Al Jazeera, 2 Oct 2012 – Iran’s currency has lost more than a quarter of its value against the dollar over the past week, a sign that Western sanctions are having a serious impact on the country’s economy.
The losses include a 17 per cent drop in one day: The black-market exchange rate plunged to about 34,500 per dollar on Monday, down from Sunday’s rate of about 29,600, according to currency-tracking websites. (The official rate remains has been pegged at 12,260 rials on the dollar for several years.)
The decline comes after a week of tough talk at the United Nations, where US President Barack Obama said his country would “do what we must“ to stop Iran from acquiring nuclear weapons, and Israeli Prime Minister Binyamin Netanyahu hinted at a military strike next year.
The US and European Union have imposed increasingly-tough economic sanctions to pressure Iran into suspending its nuclear programme. Iran insists that the programme is peaceful.
The International Atomic Energy Agency said in its latest report that Iran was blocking access to one site suspected of conducting research connected to nuclear weapons.
Inflation fears
The rial’s collapse also comes after Iran opened a new currency “exchange centre” in Tehran to supply dollars to importers at a special rate. The launch was supposed to ease their fears about the availability of dollars, but it may have backfired, intensifying the demand for foreign currency.

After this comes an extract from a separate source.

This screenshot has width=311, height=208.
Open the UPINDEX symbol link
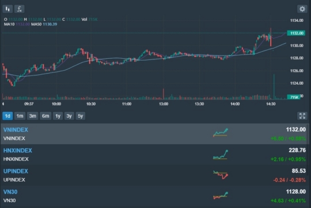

Some Iranian officials insisted that the depreciation would be temporary.
“The exchange centre is operating and once the next phase of the plan is implemented, the price of curency will drop,” said Gholamreza Mesbahi-Moghaddam, who head’s parliament’s planning and budget committee, according to the Mehr news agency.
Inflation, already running at more than 25 per cent, will almost certainly spike as the rial deteriorates. Rising costs could worsen the job losses which Iranians say are hitting the country’s industrial sector.
At the end of last year, Iran had $106bn of official foreign reserves, enough to cover about 13 months of imports of goods and services in normal times, according to the International Monetary Fund.
But Nader Habibi, an economist at the Crown Center for Middle East Studies at Brandeis University in the US, estimated last month that the government now had about $50bn to $70bn left. Iran does not disclose timely information on its reserves.
Victoria Nuland, the spokesperson for the US state department, said that the depreciation was linked to Western sanctions.
“This speaks to the unrelenting and increasingly successful international pressure that we are all bringing to bear on the Iranian economy,” she said.
Nuland went on to acknowledge that “any depreciation of currency is always going to affect the people who use the currency,” but would not say whether the US was concerned about the impact of the currency collapse on civilians.